EXCERPT TO READ:

--------------------

But it’s not the whole truth, and it’s not the useful part.
The harder, more honest reading is this: the system we were both operating inside structurally rewarded exactly what he did. His scoreboard was MQL volume. Mine was conversion. The handoff between us was the entire battlefield. When the volume number was in trouble, the only lever fully under his control was the definition of the metric itself. I would have liked to believe I’d never have done the same thing in his position. I’m not as sure about that as I used to be.
The MQL framework is a relic of a buying world that no longer exists. It assumes the buyer identifies themselves to marketing, gets handed to sales, and progresses through a linear funnel that both functions can see and agree on. None of that is how B2B buying actually works anymore. Buyers do 75–80% of their evaluation anonymously, in the dark funnel, before they’ll engage anyone. By the time someone fills out a form, the meaningful decisions have already been made. The MQL is a fiction we built to make the handoff feel measurable.
And as long as the handoff is the scoreboard, two good people running marketing and sales will keep ending up on opposite sides of the table.
Where decisions happen vs. where the MQL fires
The MQL is a fiction we built to make the handoff feel measurable. The decisions that matter happened long before a form was filled.
What I Spent the Rest of My Career Looking For
After that quarter, I became preoccupied with one question: what would a measurement system look like that made this kind of failure structurally impossible? Not a system that requires CMOs and CROs to be unusually virtuous. A system where the metrics themselves don’t put them in conflict.
The answer, I’ve come to believe, has three properties. It’s built on observable buyer behavior, not internal handoffs — intent signals, website engagement, buying committee coverage, late-funnel behavioral indicators. Things that exist whether marketing or sales claims credit for them. It’s shared, meaning both functions are measured on the same things — pipeline influenced, buying committee penetration, conversion at each behavioral stage. The arguments over MQL definitions disappear because the MQL is no longer the unit of account. And it’s defensible to the CFO. When the CEO and CFO ask why growth is harder than it should be, the answer isn’t a finger pointed across the table. It’s a shared dashboard with shared accountability for shared numbers.
One shared scoreboard — no handoff to game
Buying committee coverage
How many personas at the account are engaging
Pipeline influenced
Shared credit across marketing and sales touches
Behavioral stage conversion
Progression through observable buyer behavior
Behavioral
Not an internal handoff
Shared
Same numbers, both functions
Defensible
One story for the CFO
When the MQL stops being the unit of account, the incentive to game the metric goes away.

--------------------

PROVIDED DATA:
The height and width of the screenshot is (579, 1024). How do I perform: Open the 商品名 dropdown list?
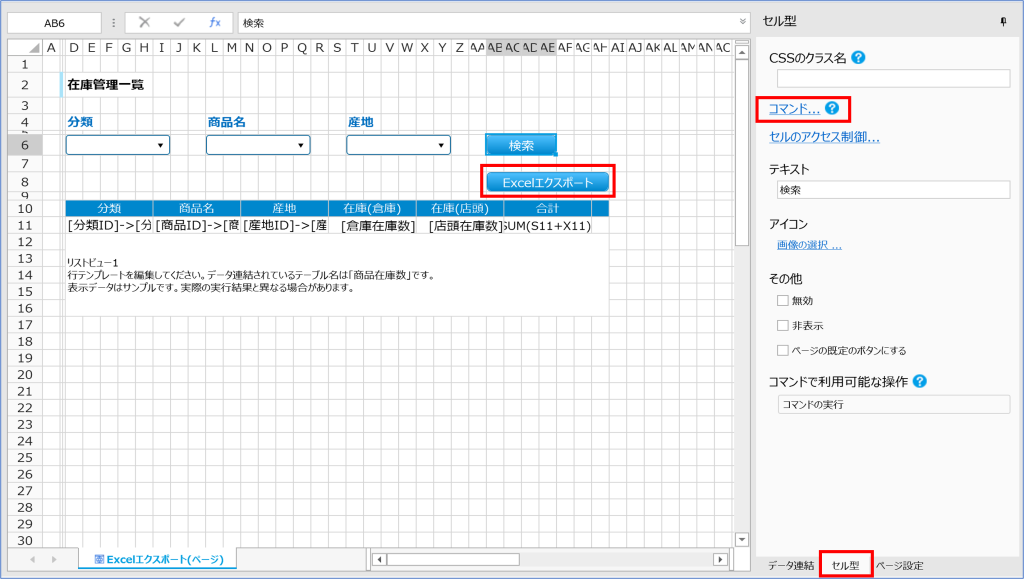coord(303,144)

--------------------

WHAT IS NEEDED:
Reproduce the excerpt on MQL measurement from "Where decisions happen" to "them in conflict.", replacing "fiction" with "myth".

OUTPUT OF THE EXERCISE:
Where decisions happen vs. where the MQL fires
The MQL is a myth we built to make the handoff feel measurable. The decisions that matter happened long before a form was filled.
What I Spent the Rest of My Career Looking For
After that quarter, I became preoccupied with one question: what would a measurement system look like that made this kind of failure structurally impossible? Not a system that requires CMOs and CROs to be unusually virtuous. A system where the metrics themselves don’t put them in conflict.